- [Record set]
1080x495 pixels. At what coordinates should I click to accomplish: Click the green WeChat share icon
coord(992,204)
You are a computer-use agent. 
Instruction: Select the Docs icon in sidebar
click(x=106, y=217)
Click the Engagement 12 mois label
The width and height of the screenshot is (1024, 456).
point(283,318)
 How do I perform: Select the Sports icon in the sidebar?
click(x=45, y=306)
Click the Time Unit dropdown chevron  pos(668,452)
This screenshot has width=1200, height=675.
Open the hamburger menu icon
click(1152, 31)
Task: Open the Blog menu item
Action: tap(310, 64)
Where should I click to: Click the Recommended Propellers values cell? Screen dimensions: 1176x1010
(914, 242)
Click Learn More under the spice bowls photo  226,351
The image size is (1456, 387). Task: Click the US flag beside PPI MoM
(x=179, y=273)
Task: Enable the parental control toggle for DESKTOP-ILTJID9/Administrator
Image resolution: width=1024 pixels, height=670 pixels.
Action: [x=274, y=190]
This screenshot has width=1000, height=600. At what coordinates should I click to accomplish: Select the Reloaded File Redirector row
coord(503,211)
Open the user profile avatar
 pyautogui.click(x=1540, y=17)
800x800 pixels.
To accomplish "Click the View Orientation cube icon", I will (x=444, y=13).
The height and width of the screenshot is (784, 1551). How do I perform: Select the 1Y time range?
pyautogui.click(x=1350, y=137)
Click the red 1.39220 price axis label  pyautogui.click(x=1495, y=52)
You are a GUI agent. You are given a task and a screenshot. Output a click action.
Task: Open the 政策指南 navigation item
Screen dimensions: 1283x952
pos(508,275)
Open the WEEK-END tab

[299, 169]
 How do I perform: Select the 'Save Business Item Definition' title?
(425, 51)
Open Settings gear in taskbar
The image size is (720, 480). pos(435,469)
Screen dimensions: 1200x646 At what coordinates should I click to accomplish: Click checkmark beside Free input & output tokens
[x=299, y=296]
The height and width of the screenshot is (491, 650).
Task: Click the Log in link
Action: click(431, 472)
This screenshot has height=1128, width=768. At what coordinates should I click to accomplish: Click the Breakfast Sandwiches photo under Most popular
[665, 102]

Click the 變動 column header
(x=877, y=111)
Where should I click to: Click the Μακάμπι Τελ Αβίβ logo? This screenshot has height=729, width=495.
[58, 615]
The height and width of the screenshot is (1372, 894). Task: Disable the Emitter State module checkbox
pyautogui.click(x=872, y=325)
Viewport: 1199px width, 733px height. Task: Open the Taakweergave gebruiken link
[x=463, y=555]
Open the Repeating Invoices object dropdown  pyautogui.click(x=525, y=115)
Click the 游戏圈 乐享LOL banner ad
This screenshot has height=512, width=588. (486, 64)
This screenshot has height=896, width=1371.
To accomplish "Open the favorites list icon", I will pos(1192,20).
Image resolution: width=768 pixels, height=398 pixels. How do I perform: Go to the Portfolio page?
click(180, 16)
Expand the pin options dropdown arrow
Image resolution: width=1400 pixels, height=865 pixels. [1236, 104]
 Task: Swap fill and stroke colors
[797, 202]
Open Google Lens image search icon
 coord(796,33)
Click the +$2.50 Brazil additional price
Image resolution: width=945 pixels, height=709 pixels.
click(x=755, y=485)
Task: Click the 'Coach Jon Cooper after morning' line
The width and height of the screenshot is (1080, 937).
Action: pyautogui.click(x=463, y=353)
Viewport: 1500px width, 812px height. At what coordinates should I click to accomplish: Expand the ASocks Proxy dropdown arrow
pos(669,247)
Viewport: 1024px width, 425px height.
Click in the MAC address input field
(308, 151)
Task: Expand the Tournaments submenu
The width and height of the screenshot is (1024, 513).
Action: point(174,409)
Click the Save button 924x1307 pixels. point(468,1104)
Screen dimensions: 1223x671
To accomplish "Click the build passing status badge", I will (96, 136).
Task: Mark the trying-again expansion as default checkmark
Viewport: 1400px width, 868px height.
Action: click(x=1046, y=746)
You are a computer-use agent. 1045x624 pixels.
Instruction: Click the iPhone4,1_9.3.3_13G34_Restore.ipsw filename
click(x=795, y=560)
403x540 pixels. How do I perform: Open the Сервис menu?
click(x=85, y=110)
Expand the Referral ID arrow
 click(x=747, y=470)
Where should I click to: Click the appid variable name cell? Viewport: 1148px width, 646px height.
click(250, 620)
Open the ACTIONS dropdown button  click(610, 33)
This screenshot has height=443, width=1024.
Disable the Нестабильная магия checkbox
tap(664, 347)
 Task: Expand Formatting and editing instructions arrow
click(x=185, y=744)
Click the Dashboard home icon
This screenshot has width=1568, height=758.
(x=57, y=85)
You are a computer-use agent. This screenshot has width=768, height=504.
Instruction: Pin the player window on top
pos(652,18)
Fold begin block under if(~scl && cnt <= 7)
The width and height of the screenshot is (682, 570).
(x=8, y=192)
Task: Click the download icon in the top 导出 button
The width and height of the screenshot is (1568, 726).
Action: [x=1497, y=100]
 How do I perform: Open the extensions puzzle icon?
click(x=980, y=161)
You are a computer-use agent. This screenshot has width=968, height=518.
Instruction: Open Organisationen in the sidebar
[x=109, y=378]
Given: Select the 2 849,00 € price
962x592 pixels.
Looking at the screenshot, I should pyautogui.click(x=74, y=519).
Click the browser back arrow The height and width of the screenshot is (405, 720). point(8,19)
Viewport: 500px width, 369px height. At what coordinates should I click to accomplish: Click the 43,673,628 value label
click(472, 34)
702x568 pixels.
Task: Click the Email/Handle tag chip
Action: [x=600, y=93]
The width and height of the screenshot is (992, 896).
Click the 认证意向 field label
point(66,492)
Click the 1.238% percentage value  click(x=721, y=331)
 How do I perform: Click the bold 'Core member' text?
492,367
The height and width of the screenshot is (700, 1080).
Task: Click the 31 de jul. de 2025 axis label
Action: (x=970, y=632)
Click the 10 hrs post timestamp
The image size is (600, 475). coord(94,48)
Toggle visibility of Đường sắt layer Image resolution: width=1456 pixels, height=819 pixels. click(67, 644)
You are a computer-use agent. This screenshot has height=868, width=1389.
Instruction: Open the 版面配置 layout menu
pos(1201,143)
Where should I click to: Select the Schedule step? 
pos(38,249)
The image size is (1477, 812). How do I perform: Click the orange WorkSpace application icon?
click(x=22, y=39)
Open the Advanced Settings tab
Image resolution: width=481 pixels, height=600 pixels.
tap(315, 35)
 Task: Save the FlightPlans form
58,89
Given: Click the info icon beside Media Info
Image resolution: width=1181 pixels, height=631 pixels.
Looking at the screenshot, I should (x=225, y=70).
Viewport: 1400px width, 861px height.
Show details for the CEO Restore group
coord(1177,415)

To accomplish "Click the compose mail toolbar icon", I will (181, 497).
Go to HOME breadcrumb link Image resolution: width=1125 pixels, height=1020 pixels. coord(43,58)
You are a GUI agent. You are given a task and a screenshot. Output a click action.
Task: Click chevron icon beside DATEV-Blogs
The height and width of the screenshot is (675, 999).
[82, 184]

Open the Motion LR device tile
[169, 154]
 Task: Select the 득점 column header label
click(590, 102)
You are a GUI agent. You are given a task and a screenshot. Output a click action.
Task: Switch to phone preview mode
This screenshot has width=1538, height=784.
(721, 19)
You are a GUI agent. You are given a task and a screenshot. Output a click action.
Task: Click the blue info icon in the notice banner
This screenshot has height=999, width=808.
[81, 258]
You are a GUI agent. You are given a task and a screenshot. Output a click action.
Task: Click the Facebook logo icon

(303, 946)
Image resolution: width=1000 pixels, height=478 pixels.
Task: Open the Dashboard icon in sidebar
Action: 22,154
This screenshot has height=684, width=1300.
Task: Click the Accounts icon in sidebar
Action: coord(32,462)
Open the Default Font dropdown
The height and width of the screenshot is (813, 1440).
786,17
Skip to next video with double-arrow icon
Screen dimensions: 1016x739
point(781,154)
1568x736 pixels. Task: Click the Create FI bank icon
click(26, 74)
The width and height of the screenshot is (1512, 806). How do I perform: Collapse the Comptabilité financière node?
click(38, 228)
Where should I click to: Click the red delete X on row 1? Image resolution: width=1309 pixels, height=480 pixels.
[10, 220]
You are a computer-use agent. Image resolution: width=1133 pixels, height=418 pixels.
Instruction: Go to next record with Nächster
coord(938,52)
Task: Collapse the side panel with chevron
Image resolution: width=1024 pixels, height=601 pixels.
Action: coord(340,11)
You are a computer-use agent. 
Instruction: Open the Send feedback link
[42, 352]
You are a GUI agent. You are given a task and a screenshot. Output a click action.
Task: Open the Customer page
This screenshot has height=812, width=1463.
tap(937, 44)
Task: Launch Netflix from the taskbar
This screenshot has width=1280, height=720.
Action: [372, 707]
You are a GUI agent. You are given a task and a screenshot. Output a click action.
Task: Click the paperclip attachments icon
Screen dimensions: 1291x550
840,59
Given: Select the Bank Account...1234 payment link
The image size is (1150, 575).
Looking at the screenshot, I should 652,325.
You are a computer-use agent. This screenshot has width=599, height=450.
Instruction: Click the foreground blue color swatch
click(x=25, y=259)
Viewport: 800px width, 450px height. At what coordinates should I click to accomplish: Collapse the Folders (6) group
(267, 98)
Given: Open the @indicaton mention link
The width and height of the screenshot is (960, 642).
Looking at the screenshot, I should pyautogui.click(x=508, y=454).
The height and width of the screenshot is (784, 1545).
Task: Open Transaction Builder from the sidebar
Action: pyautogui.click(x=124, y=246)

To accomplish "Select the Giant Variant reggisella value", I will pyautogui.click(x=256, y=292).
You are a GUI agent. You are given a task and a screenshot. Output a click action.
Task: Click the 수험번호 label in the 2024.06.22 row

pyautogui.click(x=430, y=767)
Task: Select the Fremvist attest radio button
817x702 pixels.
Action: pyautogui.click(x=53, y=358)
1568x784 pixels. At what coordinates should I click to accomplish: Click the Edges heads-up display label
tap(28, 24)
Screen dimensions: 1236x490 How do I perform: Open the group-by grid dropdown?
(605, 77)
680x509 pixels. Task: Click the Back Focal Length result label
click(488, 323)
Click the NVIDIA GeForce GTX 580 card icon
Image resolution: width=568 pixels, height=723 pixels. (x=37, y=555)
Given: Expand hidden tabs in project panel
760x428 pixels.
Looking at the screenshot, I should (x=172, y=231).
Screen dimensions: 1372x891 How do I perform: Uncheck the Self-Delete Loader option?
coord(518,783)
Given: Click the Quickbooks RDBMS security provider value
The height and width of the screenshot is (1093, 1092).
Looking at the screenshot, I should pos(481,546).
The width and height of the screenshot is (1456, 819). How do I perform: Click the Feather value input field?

- [Request] Could you put the data into a Markdown table with the columns "No." and "Line", starting at the line that contains "Click the red 1.39220" and ending at the line that contains "The image size is (720, 480). pos(435,469)", with each row numbered and blank lines left out?

- [Answer below]
| No. | Line |
|---|---|
| 1 | Click the red 1.39220 price axis label  pyautogui.click(x=1495, y=52) |
| 2 | You are a GUI agent. You are given a task and a screenshot. Output a click action. |
| 3 | Task: Open the 政策指南 navigation item |
| 4 | Screen dimensions: 1283x952 |
| 5 | pos(508,275) |
| 6 | Open the WEEK-END tab |
| 7 | [299, 169] |
| 8 |  How do I perform: Select the 'Save Business Item Definition' title? |
| 9 | (425, 51) |
| 10 | Open Settings gear in taskbar |
| 11 | The image size is (720, 480). pos(435,469) |